There are no randomized clinical trials of Legalon SIL or silibinin in the treatment of amatoxin induced mushroom poisoning. Evidence for its use comes from observational studies in humans, a variety of animal studies with mixed results, and in vitro studies in cultured human hepatocytes.
Although in an experimental model of cultured canine hepatocytes silibinin was not able to reduce cytotoxicity, two experiments using cultured human hepatocytes demonstrated that the addition of silibinin was able to protect against lipid peroxidation and cytotoxicity, and also stimulate cell proliferation and attachment.5, 6, and 7
One of the earliest animal studies was conducted in mice using sublethal doses of Amanita phalloides extract administered intraperitoneally (IP) every 24 hours for 3 doses.2 Silymarin was administered intravenously (IV) at 16 and 24 hours, with the highest dose resulting in a 58% survival compared to 11% in the control group. When the experiment was repeated using a purified α-amatoxin, time was the most important factor in predicting survival.
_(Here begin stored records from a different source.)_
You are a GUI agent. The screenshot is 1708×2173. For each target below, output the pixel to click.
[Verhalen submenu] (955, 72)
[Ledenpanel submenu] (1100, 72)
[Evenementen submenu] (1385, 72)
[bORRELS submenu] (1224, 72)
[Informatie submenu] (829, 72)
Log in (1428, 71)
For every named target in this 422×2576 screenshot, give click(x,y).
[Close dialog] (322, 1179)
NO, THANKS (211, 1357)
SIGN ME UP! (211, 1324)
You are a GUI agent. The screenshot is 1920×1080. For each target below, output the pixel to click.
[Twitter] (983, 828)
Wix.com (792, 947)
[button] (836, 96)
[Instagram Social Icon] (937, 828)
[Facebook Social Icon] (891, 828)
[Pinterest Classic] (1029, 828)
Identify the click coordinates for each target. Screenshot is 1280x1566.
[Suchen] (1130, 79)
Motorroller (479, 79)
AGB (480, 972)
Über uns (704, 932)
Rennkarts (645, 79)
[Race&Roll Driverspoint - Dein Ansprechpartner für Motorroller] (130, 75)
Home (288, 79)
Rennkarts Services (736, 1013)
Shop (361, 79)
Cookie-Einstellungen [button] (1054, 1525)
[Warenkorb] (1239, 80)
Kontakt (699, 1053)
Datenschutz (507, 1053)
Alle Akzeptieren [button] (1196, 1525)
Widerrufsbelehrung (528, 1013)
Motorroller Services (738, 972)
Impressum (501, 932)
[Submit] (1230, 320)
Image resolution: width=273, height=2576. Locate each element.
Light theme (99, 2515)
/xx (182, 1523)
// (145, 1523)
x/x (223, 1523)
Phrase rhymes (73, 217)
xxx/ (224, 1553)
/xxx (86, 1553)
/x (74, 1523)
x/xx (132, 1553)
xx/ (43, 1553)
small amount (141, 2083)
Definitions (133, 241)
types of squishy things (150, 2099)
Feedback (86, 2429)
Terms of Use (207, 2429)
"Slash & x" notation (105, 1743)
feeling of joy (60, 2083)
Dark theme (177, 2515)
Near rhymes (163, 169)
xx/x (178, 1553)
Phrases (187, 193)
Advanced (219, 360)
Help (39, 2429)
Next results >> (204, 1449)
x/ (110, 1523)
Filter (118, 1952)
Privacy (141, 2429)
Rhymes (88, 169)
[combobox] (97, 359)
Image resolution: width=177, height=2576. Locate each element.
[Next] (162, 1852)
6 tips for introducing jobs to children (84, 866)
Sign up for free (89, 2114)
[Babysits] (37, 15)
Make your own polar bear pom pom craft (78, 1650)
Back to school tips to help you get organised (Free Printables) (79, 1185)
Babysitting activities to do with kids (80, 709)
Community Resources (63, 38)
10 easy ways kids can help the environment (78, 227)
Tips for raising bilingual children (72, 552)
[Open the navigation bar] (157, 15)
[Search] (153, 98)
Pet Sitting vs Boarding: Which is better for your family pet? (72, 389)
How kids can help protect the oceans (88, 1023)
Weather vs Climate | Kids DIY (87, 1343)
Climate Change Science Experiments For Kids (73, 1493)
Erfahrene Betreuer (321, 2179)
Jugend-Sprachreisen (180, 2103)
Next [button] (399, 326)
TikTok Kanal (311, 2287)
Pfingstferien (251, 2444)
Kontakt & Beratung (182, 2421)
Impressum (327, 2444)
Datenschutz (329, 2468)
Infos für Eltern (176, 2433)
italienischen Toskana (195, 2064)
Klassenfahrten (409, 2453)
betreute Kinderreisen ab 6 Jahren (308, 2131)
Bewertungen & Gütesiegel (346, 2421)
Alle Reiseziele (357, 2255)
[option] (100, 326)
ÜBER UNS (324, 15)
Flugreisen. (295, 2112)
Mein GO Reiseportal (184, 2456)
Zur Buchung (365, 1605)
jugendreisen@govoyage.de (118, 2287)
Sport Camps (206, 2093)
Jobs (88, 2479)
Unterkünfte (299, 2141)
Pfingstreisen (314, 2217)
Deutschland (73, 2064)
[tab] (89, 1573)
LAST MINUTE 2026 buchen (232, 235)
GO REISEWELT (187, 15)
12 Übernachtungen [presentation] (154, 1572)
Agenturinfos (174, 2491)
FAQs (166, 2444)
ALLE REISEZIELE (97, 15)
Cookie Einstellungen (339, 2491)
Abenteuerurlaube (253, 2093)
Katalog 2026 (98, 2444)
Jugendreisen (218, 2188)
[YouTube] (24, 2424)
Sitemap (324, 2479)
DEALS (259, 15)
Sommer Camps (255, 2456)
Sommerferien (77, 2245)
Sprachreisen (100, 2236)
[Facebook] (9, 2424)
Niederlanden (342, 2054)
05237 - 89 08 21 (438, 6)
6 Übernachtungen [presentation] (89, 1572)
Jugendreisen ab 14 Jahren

All of the mice treated with silymarin one hour before exposure survived, while none survived when treatment was started 8 hours after exposure.2 A similar study in mice treated with IP α-amatoxin followed 4 hours later with IP silibinin dosed every 4 to 6 hours for 48 hours was not able to show a benefit in reducing the increase in LFTs or a difference in the liver histopathology.11
A study conducted in canines utilized an oral sublethal dose of Amanita phalloides extract and IV silymarin administered at 5 and 24 hours postingestion. Silymarin prevented or reduced the elevation in LFTs and the fall in clotting factors and reduced the severity of liver failure.3 A similar protocol, but this time using silibinin instead of silymarin, demonstrated similar biochemical findings and a 100% survival.12
A 20 year retrospective review of European and American case reports of over 2000 hospitalized patients with amatoxin induced mushroom poisoning concluded that silibinin alone, or in combination, and N-acetylcysteine show the most promise as hepatoprotective therapies.1 The authors acknowledged the difficulty in determining efficacy of various therapies given the lack of randomized controlled trials. A more recent review included the data from the previous authors and any subsequent hospitalized patients in the interim. A multidimensional multivariate statistical analysis of the data reached a similar conclusion.9
A retrospective case series of Amanita phalloides poisoning from Australia and New South Wales included 10 patients with probable poisoning, 9 of whom were treated with silibinin since use began in 2005.10 Four of these patients died. Mistaken identity of the mushrooms, particularly in immigrants, and a large number of ingested mushrooms seemed associated with a higher mortality. There was often a time delay to administration of Legalon SIL due to stocking and acquisition issues.